Cinema with bite

Nathaniel Thompson discusses The Frightfest Guide To Vampire Movies

by Jennie Kermode

The Frightfest Guide To Vampires
The Frightfest Guide To Vampires Photo: FAB Press

The sixth book in a successful series, The Frightfest Guide To Vampire Movies explores one of the most enduringly popular subjects in the horror genre, looking at films from all over the world, from the silent era to the present day. It’s scheduled to launch at this year’s festival and was written by author and film historian Nathaniel Thompson. He and I met up ahead to the launch to chat about the book and the story behind it.

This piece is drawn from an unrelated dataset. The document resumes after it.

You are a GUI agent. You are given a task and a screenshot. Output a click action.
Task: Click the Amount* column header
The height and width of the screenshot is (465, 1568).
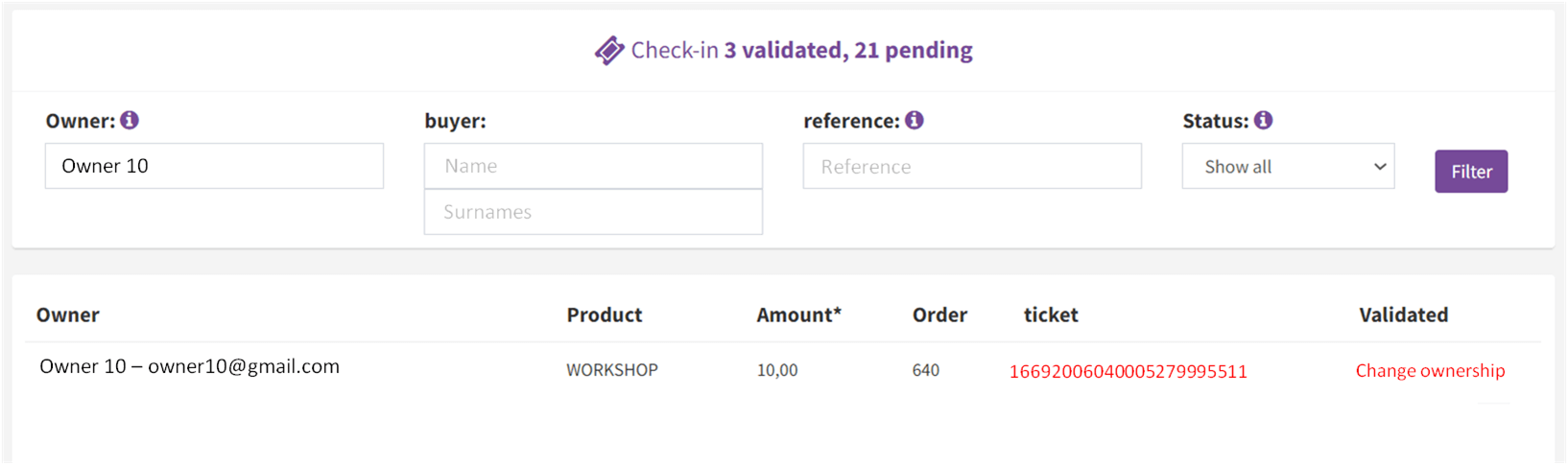[798, 314]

“I used to work with Harvey at FAB Press on another book series that I did called DVD Delirium, which we did four volumes of several years back,” he explains. “I love the Frightfest books. I’ve got every single one of them. And I love Alan Jones and Gavin Baddeley, they're just fantastic writers. And then Harvey said, you know, ‘Would you like to do the one for the next Frightfest?’ This was actually just before Covid. We were talking about topics and I was like, ‘I'm really surprised that there wasn't a vampire book done yet. It’s such a big topic.” He said ‘Yeah, let's go ahead and do it.’ That was something that really interested me as well, because we haven't had a really thorough vampire movie book in a long time. And I thought there was a lot of ground to cover.”

They’re stalwarts of the horror genre, I agree, but at the same time, there are people who like vampire movies who wouldn't touch horror films generally. What does he think the appeal is to the wider public?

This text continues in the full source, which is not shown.